_Problem set_
1. Answer these questions about the news article on the Fed's bond-buying taper. Put each answer on its own line, marked (a), (b) and (c).
(a) What does the Federal Open Market Committee say may soon be warranted?
(b) In June, what did the median projection indicate about rate increases?
(c) At what time will Jerome Powell hold his virtual press conference?
2. Carry on the news article about the Fed's bond-buying taper from its last sentence.

Exercise passage section start

Fed signals bond-buying taper may start soon, split on 2022 rate hike
If progress toward the Fed’s employment and inflation goals “continues broadly as expected, the committee judges that a moderation in the pace of asset purchases may soon be warranted,” the U.S. central bank’s policy-setting Federal Open Market Committee said Wednesday in a statement following a two-day meeting.
The Fed also published updated quarterly projections which showed officials are now evenly split on whether or not it will be appropriate to begin raising the federal funds rate as soon as next year, according to the median estimate of FOMC participants. In June, the median projection indicated no rate increases until 2023.
Fed Chair Jerome Powell will hold a virtual press conference at 2:30 p.m. in Washington to discuss the U.S. central bank’s first steps toward withdrawing emergency pandemic support for the economy.

Exercise passage section end
Provided material section start

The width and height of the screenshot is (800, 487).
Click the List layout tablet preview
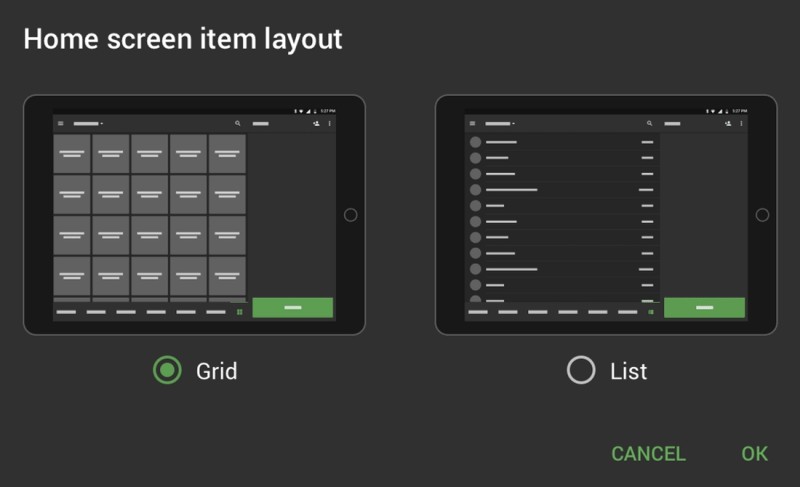tap(606, 215)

Provided material section end

_Results by task_
1.
(a) A moderation in the pace of asset purchases.
(b) No rate increases until 2023.
(c) At 2:30 p.m. in Washington.

2.
His performance will be parsed both by investors and the White House: The central bank chief’s term expires in February and President Joe Biden is expected to decide this fall whether or not to renominate him to another four years in his post.
New Projections
The FOMC decided to maintain the target range for its benchmark policy rate at zero to 0.25 per cent, and continue purchases of Treasuries and mortgage-backed securities at a pace of $120 billion per month. The vote was unanimous.
Projections for 2024 were also published for the first time, with the median suggesting a federal funds rate of 1.8 per cent by the end of that year. The median for 2023 rose to 1 per cent, from 0.6 per cent in the June projection.
The Fed also said it would double the per-counterparty limit on its overnight reverse-repurchase agreement facility to $160 billion daily.
The U.S. unemployment rate fell to 5.2 per cent in August, well below the April 2020 peak of 14.8 per cent. But it’s still above the 3.5 per cent rate that prevailed in February 2020, just before the pandemic struck. Fed officials have said they expect to keep the funds rate near zero “until labor-market conditions have reached levels consistent with the committee’s assessments of maximum employment.”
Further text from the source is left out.